■ Text section:
■ ■ ■ ■ ■
Gartner predicts more than 70% of government agencies will use artificial intelligence (AI) to enhance human administrative decision-making by 2026. Machine learning, analytics and generative AI will mature over the next two years and combine into a suite of tools that will support improved government service delivery.
Gartner warns that AI encompasses a continually evolving technological landscape in which there are trade-offs between scale, explainability, accessibility, speed, skills and cost.
“This complexity — together with the ambiguity intrinsic to AI’s predictive and generative nature — leads to a lack of clarity around AI’s reputational, business and societal impacts.” Gartner
Gartner VP analyst Todd Kimbriel says government CIOs must find new ways to meet citizen demands for modern, accessible and resilient services, by focusing on sustainable and scalable technology.
■ ■ ■ ■ ■
■ Stored data:
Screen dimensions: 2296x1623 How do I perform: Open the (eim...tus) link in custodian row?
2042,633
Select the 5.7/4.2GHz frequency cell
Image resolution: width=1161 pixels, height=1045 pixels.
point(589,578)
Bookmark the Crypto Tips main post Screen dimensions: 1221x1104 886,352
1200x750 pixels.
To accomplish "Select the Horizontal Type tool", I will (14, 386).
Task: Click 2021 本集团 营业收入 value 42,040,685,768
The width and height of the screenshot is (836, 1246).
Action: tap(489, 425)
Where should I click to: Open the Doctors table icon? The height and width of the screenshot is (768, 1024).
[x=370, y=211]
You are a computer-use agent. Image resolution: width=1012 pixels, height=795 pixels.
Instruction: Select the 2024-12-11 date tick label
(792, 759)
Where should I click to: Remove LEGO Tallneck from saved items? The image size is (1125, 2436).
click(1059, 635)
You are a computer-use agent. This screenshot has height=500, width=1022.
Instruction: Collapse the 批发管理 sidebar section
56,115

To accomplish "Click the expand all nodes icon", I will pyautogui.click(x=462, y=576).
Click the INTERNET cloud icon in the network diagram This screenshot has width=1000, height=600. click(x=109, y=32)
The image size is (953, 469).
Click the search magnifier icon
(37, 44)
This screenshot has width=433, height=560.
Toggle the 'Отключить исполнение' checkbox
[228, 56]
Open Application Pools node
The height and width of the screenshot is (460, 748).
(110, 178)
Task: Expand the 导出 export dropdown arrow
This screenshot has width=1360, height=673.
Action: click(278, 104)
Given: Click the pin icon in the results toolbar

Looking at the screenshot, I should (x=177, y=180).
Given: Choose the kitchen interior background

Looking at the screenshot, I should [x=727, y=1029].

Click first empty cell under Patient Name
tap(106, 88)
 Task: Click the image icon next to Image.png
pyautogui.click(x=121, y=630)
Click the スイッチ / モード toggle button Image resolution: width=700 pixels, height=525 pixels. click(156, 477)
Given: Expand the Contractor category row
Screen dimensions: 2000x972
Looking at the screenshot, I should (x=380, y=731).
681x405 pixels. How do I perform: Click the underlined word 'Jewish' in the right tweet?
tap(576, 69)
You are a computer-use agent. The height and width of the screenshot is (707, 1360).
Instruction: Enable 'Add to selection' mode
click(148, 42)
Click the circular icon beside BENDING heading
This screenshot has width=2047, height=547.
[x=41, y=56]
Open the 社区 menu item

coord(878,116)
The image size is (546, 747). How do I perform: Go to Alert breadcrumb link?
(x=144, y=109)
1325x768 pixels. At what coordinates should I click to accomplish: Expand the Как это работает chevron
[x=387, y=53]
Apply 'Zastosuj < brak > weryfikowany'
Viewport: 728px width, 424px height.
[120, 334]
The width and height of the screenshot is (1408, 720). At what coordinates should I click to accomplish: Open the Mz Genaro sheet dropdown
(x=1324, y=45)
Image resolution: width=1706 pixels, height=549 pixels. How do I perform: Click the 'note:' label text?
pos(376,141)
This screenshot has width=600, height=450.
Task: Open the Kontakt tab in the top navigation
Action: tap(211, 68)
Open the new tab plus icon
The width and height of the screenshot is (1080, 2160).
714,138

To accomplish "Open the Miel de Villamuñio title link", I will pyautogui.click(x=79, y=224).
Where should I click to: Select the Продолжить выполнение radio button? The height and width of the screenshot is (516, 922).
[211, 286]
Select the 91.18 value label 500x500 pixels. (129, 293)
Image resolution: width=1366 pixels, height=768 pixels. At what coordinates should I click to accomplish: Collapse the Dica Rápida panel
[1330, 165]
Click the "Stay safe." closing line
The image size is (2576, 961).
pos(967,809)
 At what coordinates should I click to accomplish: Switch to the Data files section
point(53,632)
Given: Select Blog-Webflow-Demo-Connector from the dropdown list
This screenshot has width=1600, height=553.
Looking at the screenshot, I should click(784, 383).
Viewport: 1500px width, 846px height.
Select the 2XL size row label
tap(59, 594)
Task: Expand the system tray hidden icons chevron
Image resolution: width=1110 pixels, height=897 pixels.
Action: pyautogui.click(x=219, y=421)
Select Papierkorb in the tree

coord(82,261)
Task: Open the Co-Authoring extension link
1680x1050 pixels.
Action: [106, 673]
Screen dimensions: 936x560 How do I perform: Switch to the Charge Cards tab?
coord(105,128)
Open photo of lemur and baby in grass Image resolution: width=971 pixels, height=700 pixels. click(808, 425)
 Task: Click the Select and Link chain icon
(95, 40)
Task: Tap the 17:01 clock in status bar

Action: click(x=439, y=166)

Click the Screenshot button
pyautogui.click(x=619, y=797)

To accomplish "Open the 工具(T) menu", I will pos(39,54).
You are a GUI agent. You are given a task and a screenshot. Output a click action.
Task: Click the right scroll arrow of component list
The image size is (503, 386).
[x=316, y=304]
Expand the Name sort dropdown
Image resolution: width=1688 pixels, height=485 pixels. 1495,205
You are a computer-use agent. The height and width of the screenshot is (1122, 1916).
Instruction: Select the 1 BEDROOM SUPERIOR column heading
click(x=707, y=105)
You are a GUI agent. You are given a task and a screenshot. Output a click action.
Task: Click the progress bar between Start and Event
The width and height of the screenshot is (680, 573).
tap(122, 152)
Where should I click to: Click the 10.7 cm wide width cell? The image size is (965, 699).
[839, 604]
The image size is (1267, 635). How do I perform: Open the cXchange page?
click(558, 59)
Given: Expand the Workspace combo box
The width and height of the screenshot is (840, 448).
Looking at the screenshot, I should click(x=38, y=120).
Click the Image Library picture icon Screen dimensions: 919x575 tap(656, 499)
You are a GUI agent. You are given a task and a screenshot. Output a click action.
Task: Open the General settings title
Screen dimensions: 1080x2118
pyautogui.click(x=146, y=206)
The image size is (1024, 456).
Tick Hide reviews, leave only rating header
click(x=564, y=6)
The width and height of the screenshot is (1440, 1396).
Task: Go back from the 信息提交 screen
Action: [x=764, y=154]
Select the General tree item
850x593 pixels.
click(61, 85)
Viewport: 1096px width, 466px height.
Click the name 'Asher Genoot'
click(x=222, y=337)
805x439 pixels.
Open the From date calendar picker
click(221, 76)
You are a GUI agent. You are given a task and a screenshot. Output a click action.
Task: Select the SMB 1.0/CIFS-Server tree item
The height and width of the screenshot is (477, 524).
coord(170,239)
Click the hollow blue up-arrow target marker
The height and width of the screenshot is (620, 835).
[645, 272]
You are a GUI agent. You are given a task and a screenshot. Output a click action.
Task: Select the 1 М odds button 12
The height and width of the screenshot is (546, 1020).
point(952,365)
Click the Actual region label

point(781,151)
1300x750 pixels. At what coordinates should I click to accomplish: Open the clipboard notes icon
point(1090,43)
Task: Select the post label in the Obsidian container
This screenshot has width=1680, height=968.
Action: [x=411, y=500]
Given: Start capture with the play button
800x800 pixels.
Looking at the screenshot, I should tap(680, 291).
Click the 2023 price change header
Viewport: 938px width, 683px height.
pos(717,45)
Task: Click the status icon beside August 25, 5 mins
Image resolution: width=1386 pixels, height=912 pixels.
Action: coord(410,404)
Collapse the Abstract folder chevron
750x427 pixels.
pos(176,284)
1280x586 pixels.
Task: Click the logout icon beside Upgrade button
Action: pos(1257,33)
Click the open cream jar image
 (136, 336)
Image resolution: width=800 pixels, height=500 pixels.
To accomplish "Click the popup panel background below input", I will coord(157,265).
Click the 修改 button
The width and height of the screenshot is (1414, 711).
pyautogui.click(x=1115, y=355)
■ ■ ■ ■ ■
■ Activity 1:
According to the Gartner forecast on AI in government, what share of government agencies will use AI to enhance human administrative decision-making by 2026?
■ Activity 2:
List every factor that the Gartner forecast on AI in government names as involved in trade-offs within the AI landscape.
■ Activity 3:
Continue the Gartner forecast on AI in government from its last sentence.

■ Written response 1:
More than 70%.

■ Written response 2:
Scale, explainability, accessibility, speed, skills, cost

■ Written response 3:
Keith Nelson, senior industry strategist for the public sector at OpenText, observes that AI is capturing the mind share of many world government leaders now, who are freeing up budget and directing some of their staff to go out and add AI capabilities to their tasks.
“We advise our public sector customers to experiment with things like Chat GPT, so that they can understand what generative AI can do and can't do, but not to involve any sensitive government data at this stage. We encourage our customers to think about the underlying information first to fully tap into the benefits of AI,” he continues.